The Company also announced that its Board of Directors has eliminated the quarterly cash dividend of $0.10 per Class A Ordinary Share effective immediately, providing the Company with additional liquidity of $50 million annually.

 

Tom Burke, Rowan’s President and Chief Executive Officer, commented, “Rowan is well positioned with high quality contract backlog, no newbuild capital commitments, strong liquidity, and an attractive debt maturity profile. The actions announced today further strengthen our credit profile, which we believe will be a competitive advantage during this extremely challenging business cycle. The extension of our credit facility to 2021, elimination of the dividend and recent debt retirements, coupled with our strong cash position in excess of $480 million at year end, will provide us greater flexibility to both weather the severe cyclical downturn and opportunistically invest countercyclically. We will remain focused on reducing our cost structure and capital spending and identifying the best uses of capital to maximize financial returns.”

 

Rowan is a global provider of contract drilling services with a fleet of 31 mobile offshore drilling units, composed of 27 jack-up rigs and four ultra-deepwater drillships. The Company's fleet operates worldwide, including the United States Gulf of Mexico, the United Kingdom and Norwegian sectors of the North Sea, the Middle East, Southeast Asia, and Trinidad. The Company’s Class A Ordinary Shares are traded on the New York Stock Exchange under the symbol “RDC.” For more information on the Company, please visit www.rowan.com.

 

2800 Post Oak Blvd., Suite 5450, Houston, Texas 77056

Tel: (713) 621-7800

 

 

 

 

 

Statements herein that are not historical facts are forward looking statements within the meaning of the Private Securities Litigation Reform Act of 1995, including, without limitation, statements as to the expectations, beliefs and future expected business, financial performance and prospects of the Company. These forward-looking statements are based on our current expectations and are subject to certain risks, assumptions, trends and uncertainties that could cause actual results to differ materially from those indicated by the forward-looking statements.

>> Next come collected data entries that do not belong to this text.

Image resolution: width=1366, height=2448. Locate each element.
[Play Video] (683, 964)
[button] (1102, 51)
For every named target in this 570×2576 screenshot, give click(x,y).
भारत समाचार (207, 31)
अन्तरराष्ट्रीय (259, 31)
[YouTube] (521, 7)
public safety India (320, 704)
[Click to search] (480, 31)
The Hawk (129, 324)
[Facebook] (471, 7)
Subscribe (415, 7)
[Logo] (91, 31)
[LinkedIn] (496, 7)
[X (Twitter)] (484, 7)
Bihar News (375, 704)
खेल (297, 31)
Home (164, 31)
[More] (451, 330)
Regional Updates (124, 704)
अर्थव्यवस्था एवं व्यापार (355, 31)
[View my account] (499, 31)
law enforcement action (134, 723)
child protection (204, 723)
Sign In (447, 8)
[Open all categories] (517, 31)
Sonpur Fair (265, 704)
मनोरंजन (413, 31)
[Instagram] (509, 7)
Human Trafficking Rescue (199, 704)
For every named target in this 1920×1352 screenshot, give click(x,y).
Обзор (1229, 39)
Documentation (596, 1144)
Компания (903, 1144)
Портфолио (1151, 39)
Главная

Among the factors that could cause actual results to differ materially include oil and natural gas prices, the level of offshore expenditures by energy companies, variations in energy demand, changes in day rates, cancellation or renegotiation by our customers of drilling contracts, the exercise of early termination provisions, risks associated with fixed cost drilling operations, cost overruns or transportation of drilling units, maintenance and repair costs or delays, costs or delays for conversion or upgrade projects, operating hazards and equipment failure, risks of collision and damage, casualty losses and limitations on insurance coverage, customer credit and risk of customer bankruptcy, conditions in the general economy and energy industry, weather conditions and severe weather in the Company’s operating areas, increasing complexity and costs of compliance with environmental and other laws and regulations, changes in tax laws and interpretations by taxing authorities, civil unrest and instability, terrorism and hostilities in our areas of operations that may result in loss or seizure of assets, the outcome of disputes and legal proceedings, effects of the change in our corporate structure, and other risks disclosed in the Company’s filings with the U.S. Securities and Exchange Commission. Each forward-looking statement speaks only as of the date hereof, and the Company expressly disclaims any obligation to update or revise any forward-looking statements, except as required by law.